Kritiker fordern Kurswechsel in der Drogenpolitik

Verbände: Schluss machen mit Ressourcenverschwendung bei Polizei und Justiz

In der Drogenhilfe aktive Verbände und Experten haben einen Kurswechsel in der Drogenpolitik gefordert.

Berlin - Die bisherigen restriktiven Gesetze verhinderten den Konsum verbotener Substanzen nicht, erklärten die Deutsche Aids-Hilfe und weitere Organisationen am Montag bei der Vorstellung des Alternativen Drogen- und Suchtberichts in Berlin.

Stattdessen führten die Strafverfolgung von Drogenkonsumenten und ein Mangel an Hilfsangeboten zu einem Anstieg des Drogenkonsums und "zu immer mehr Drogentoten". Auch binde die aktuelle Drogenpolitik immense Ressourcen in der Justiz und bei der Polizei. Es gehe "nicht um eine generelle Drogenfreigabe, sondern darum, mehr Kontrolle zu erlangen und Schäden zu reduzieren", erklärten die Verbände.

Der Alternative Drogen- und Suchtbericht wurde zum dritten Mal vom Bundesverband für akzeptierende Drogenarbeit und humane Drogenpolitik (Akzept), der Deutschen Aids-Hilfe und dem Selbsthilfe-Netzwerk JES herausgegeben.

"Die Strafverfolgung heroinabhängiger Menschen ist aberwitzig", kritisierte Ulf Hentschke-Kristal, Vorstand der Aids-Hilfe. In Haft bestehe ein dramatisch höheres HIV- und Hepatitisrisiko. Der Frankfurter Suchtexperte und Vorstandschef von akzept, Heino Stöver, warf der Bundesregierung vor, sie verpasse "den Einstieg in eine zeitgemäße Drogenpolitik". Nötig sei eine Strategie, die auf wissenschaftlichen Erkenntnissen beruhe statt auf politischen Tabus.

**Was zu tun ist**:
Beantworte anhand des Auszugs zur Drogenpolitik diese drei Fragen:
(a) An welchem Wochentag und in welcher Stadt wurde der Alternative Drogen- und Suchtbericht vorgestellt?
(b) Zum wievielten Mal wurde dieser Bericht herausgegeben?
(c) Welche Stellung hat Heino Stöver bei akzept?

**Daten zum Prüfen**:
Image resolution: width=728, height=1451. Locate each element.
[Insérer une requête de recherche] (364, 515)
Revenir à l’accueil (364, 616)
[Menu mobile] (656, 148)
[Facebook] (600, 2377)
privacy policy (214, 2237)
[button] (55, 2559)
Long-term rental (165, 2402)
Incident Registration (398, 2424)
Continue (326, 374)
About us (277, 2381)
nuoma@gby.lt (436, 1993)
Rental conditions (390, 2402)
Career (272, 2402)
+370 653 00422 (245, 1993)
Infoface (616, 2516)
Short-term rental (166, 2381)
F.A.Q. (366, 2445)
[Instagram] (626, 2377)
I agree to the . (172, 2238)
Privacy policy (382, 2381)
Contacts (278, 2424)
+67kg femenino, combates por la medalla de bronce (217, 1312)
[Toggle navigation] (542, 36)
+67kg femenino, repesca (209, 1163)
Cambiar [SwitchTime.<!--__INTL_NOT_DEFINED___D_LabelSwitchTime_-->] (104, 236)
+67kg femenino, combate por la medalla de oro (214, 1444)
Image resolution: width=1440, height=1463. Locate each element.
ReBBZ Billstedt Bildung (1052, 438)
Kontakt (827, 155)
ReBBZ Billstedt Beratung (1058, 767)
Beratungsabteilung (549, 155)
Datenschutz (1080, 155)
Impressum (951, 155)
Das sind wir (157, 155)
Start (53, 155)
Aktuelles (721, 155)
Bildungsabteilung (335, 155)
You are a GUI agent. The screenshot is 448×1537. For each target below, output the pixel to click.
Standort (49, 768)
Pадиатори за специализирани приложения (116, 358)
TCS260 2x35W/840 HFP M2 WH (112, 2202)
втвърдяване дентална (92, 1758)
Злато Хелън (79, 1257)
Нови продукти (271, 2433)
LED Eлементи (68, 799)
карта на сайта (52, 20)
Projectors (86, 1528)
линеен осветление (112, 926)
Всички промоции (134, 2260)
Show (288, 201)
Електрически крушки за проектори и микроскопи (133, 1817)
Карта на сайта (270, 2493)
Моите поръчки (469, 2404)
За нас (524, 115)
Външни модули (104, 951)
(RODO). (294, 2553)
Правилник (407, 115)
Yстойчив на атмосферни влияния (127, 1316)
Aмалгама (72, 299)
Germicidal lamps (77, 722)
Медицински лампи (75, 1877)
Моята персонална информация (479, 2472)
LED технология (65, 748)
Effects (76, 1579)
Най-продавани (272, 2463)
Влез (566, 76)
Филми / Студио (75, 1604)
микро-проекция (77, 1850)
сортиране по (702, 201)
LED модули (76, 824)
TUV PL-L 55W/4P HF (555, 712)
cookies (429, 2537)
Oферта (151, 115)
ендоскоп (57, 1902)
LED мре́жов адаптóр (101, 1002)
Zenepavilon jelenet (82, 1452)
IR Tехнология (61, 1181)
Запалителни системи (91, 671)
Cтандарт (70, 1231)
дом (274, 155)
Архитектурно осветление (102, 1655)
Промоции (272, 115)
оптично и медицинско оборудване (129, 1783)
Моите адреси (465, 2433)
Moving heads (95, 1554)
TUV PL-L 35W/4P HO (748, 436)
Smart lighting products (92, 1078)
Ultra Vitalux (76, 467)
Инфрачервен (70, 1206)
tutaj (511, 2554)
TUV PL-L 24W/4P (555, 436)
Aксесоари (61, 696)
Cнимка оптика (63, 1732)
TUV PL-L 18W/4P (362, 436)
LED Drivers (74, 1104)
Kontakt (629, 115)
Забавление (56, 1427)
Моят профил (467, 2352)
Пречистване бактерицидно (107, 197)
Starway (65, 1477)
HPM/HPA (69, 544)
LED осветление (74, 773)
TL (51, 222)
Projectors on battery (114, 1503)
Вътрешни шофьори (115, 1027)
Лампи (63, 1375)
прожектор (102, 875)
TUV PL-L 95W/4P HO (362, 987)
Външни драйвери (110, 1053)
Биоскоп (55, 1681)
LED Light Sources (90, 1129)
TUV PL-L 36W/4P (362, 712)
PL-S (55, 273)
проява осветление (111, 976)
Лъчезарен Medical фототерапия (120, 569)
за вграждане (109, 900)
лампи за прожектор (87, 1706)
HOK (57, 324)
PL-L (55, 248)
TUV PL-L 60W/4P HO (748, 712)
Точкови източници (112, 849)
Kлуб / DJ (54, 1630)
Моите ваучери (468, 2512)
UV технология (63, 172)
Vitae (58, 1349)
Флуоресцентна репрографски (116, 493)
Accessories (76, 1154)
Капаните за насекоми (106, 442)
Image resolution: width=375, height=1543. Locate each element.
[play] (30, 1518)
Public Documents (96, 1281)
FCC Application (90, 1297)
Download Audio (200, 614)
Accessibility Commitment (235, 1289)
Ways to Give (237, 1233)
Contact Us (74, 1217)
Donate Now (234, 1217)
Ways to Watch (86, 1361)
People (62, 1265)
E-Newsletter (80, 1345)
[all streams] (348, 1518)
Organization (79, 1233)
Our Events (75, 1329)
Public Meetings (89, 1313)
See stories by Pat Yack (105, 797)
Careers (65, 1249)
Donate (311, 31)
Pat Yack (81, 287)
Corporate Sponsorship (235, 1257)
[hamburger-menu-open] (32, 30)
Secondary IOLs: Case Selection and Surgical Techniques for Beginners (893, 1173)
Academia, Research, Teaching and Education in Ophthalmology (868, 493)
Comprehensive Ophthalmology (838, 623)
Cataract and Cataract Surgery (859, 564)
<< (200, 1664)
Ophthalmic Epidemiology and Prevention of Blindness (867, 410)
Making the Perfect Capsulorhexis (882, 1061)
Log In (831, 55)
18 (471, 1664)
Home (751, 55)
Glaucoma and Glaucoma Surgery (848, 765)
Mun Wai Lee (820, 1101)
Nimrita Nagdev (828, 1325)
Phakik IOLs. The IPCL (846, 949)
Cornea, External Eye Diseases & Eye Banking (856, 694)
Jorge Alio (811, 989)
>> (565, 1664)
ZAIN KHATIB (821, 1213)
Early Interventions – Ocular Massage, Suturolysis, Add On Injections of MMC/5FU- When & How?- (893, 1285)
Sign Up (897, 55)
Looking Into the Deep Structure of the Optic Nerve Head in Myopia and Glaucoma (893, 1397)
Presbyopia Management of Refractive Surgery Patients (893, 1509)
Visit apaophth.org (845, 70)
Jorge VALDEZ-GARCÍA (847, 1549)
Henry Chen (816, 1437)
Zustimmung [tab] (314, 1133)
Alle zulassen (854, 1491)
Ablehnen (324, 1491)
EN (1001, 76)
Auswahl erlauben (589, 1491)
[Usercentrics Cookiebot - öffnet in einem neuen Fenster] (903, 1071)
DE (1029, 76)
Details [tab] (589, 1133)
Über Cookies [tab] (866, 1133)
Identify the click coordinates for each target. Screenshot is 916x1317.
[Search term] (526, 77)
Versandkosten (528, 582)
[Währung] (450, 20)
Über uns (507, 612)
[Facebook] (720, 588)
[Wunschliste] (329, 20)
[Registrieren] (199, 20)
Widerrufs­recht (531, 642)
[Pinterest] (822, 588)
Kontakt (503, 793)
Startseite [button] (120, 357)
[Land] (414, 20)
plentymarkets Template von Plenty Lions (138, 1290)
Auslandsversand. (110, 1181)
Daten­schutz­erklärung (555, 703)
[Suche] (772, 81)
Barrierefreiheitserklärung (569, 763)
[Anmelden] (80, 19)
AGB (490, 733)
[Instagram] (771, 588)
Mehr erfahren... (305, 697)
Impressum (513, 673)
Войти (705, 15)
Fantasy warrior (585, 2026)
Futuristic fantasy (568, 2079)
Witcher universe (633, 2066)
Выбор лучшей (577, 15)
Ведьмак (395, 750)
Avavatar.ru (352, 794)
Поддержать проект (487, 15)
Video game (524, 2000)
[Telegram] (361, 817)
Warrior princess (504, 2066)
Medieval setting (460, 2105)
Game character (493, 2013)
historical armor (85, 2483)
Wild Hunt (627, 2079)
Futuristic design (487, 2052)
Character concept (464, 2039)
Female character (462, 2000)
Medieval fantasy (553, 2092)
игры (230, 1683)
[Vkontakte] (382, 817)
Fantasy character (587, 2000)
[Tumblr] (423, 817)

**Lösung zur Aufgabe**:
(a) Am Montag in Berlin.
(b) Zum dritten Mal.
(c) Er ist Vorstandschef.